Discover more from Turtle Paradise
Overdue photo update
The August days are long, but not long enough to get everything done on the to-do list. In spare moments I work on writing essays with deep and profound content, but they never seem to get finished. August isn't really conducive to the deep and profound. It's more a time of eating fresh food, pulling weeds, porch sitting, and wishing fervently for plant growth to slow down just a little so I can catch up.
It's been a great year for butterflies, and cup plant (pictured above) has proven to be a major attractor. Eastern tiger swallowtails flock to it, joining bees, flies, and beetles in the quest for nectar or a sip of water.
It's not surprising to see zebra swallowtails since their caterpillars live on pawpaw trees.

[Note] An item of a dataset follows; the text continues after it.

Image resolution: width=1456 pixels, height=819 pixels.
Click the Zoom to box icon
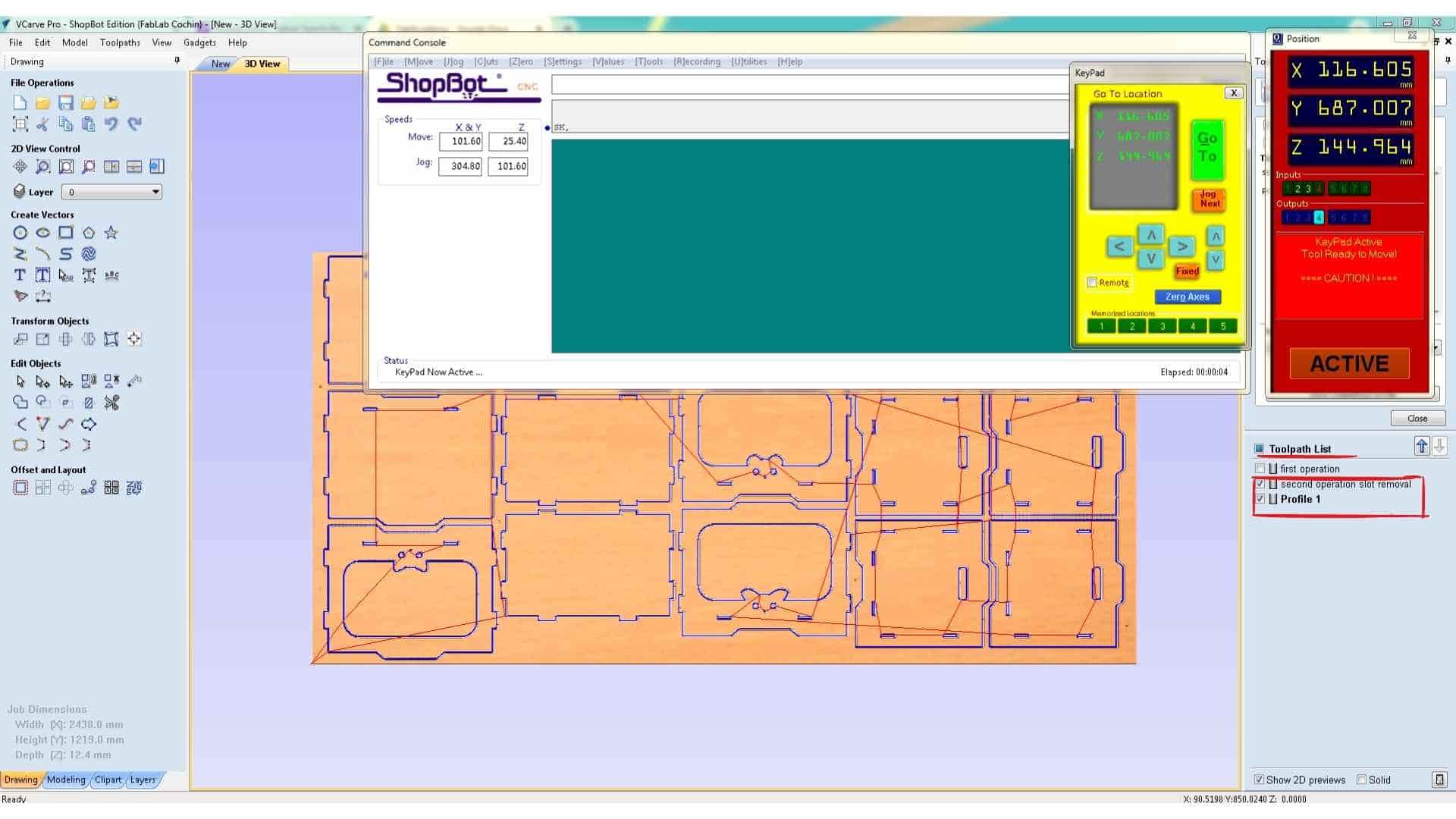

Every year I spot dozens more saplings as mother trees send up new suckers. As a clonal tree, pawpaws spread mainly vegetatively, but also — luckily for us — spread their seeds via delicious fruit.
Other butterflies observed include the red spotted purple (a strangely named blue butterfly with orange spots), and the northern pearly-eye.
We're stuffing ourselves with as much seasonal bounty as we can, cooking dishes that are heavy on veggies and eggs. Frittatas win the grand prize for using up the glut of fresh ingredients, with each one containing a dozen eggs plus zucchini, summer squash, onion, potato, garlic, and just about any other veg the cook wants to throw in. We've enjoyed three this week, but the egg content of the fridge is holding steady. One very large egg turned out to be a triple-yolker, the first I've ever seen.
My son promises that baba ghanoush and pesto pasta are coming this week. Meanwhile, highly addictive oven-baked jalapeno poppers are a great way to enjoy the surplus of this moderately spicy pepper.
Lately temperatures have been too high for turtles to be roaming around. During the dog days they lay low, keeping cool in shady and secluded spots. A few weeks ago, after a storm left several inches of water in the pond, I spotted this feisty specimen taking a cooling dip. She retreated to a small island while I fetched the camera, but her defiant expression let me know she expected me to leave quickly so could resume her bath. I complied of course.